If you have ever hired anyone who possesses all of the traditional prerequisites and has underperformed you recognize one weakness in using traditional job descriptions.

If you have ever hired, promoted or know someone who has met all of the performance objectives of a job but brought a different mix of skills and experiences, you know the bigger weakness: the use of skills-based job descriptions filters out these remarkable people before you have a chance to meet or hire them.

Performance-based Hiring addresses both of these problems. However, the objective I had when I first developed it was far more practical. As a recruiter I knew I could find more people who were motivated and competent to do the work required if the artificial restrictions imposed by the classic job descriptions were lifted. As a trade-off for this relief, I committed I wouldn’t compromise on the person’s ability to meet the performance requirements of the job.

This was an easy commitment to make since I had worked with a lot of people who were getting promoted quickly based on their track record of performance instead of their level of skills.

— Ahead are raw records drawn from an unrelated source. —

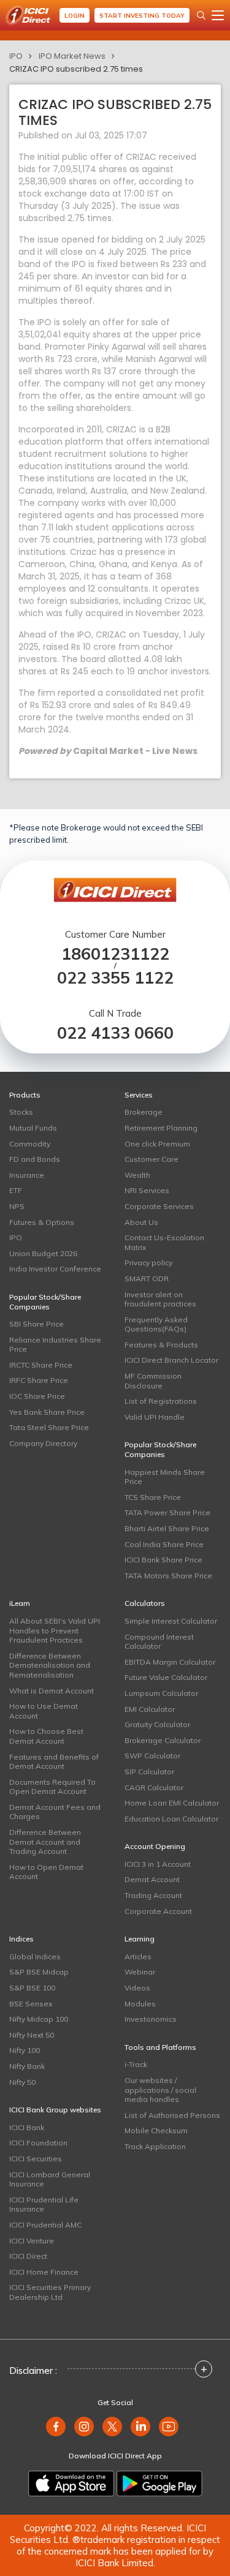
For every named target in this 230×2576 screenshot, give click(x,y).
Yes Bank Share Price (47, 1412)
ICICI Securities (35, 2158)
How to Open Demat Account (46, 1871)
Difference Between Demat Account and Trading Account (45, 1842)
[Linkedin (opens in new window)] (140, 2426)
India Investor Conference (55, 1268)
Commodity (29, 1143)
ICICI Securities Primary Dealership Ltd (50, 2292)
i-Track (136, 2064)
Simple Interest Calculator (171, 1620)
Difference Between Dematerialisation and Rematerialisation (49, 1665)
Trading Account (153, 1895)
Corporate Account (158, 1911)
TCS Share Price (153, 1497)
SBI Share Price (36, 1323)
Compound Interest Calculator (159, 1641)
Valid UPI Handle (155, 1417)
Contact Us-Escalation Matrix (164, 1242)
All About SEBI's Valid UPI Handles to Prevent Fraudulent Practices (54, 1630)
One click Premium (157, 1143)
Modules (140, 2003)
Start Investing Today (142, 16)
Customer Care (151, 1159)
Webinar (140, 1971)
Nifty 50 (22, 2082)
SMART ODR (147, 1278)
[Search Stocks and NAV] (201, 15)
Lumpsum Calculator (161, 1693)
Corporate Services (159, 1206)
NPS (17, 1206)
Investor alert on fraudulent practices (160, 1299)
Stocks (21, 1112)
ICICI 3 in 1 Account (158, 1864)
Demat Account (152, 1879)
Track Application (155, 2146)
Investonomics (151, 2019)
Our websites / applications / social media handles (160, 2090)
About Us (141, 1222)
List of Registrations (161, 1401)
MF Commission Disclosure (153, 1380)
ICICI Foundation (38, 2142)
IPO (16, 56)
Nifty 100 (24, 2050)
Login (74, 16)
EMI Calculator (150, 1709)
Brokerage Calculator (163, 1740)
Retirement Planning (161, 1127)
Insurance (26, 1175)
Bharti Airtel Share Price (167, 1528)
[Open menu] (217, 15)
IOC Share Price (37, 1396)
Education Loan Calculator (171, 1818)
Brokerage (144, 1112)
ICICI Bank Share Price (163, 1559)
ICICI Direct (28, 2256)
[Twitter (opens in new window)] (112, 2426)
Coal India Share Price (164, 1544)
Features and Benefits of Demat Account (54, 1761)
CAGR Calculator (154, 1787)
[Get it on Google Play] (159, 2483)
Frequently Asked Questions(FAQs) (156, 1324)
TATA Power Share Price (167, 1512)
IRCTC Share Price (40, 1364)
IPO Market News (72, 56)
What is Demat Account (51, 1690)
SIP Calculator (149, 1771)
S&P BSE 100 (32, 1987)
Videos (137, 1987)
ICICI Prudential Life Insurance (44, 2204)
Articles (138, 1956)
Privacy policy (148, 1262)
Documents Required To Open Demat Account (52, 1786)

Every manager knows this is true for internal hires, but the idea is somehow forgotten when people are hired from the outside. In this case the person’s level of skills and experiences overshadows their past performance.

Even though I received lukewarm agreement with the idea of focusing on performance over skills, another problem quickly arose: Few managers could define the performance requirements of the job. That’s why I started asking hiring managers to describe what the person needed to accomplish over the course of the first year that would prove the person was a top performer and worthy of a promotion or a broader role. It turned out just about every job in the world could be defined this way with 6-8 performance objectives. This is what I refer to as a performance-based job description.

For example, on one assignment a general manager wanted a plant manger with 15+ years direct industry experience in injection molding, an engineering degree and someone who was a take-charge leader. The biggest problem was to turn around a struggling molding plant in a high labor cost environment.

I asked the GM if he’d see someone who had done comparable work in other manufacturing companies if the person had limited molding background. He reluctantly said yes. A month later he hired someone who had a different type of plastics background but had overhauled and successfully run a variety of different manufacturing companies in other industries.

The person turned out to be an all-star. Within 18 months the person he hired was running all (about 9) of the company’s molding and assembly manufacturing facilities in the U.S. He got hired and promoted based on his track of performance, not his level of skills or amount of experience.

When I wrote about this idea in The Essential Guide for Hiring & Getting Hired I asked David Goldstein, a top U.S. labor attorney from Littler Mendelson, for his insight. Here’s the essence of his full validation.

Because the Performance-based Hiring system does differ from traditional recruiting and hiring processes, questions arise as to whether employers can adopt Performance-based Hiring and still comply with the complex array of statutes, regulations, and common law principles that regulate the workplace. The answer is yes.

In particular:

  • A properly prepared performance profile can identify and document the essential functions of a job better than traditional position descriptions.
  • Focusing on “Year 1 and Beyond” criteria may open the door to more minority, military, and disabled candidates who have a less “traditional” mix of experiences, thereby supporting affirmative action or diversity efforts.

Performance-based Hiring is about hiring people who can do the work, not about filtering out people using a laundry list of ill-defined skills and experiences. That’s why Performance-based Hiring is diversity hiring.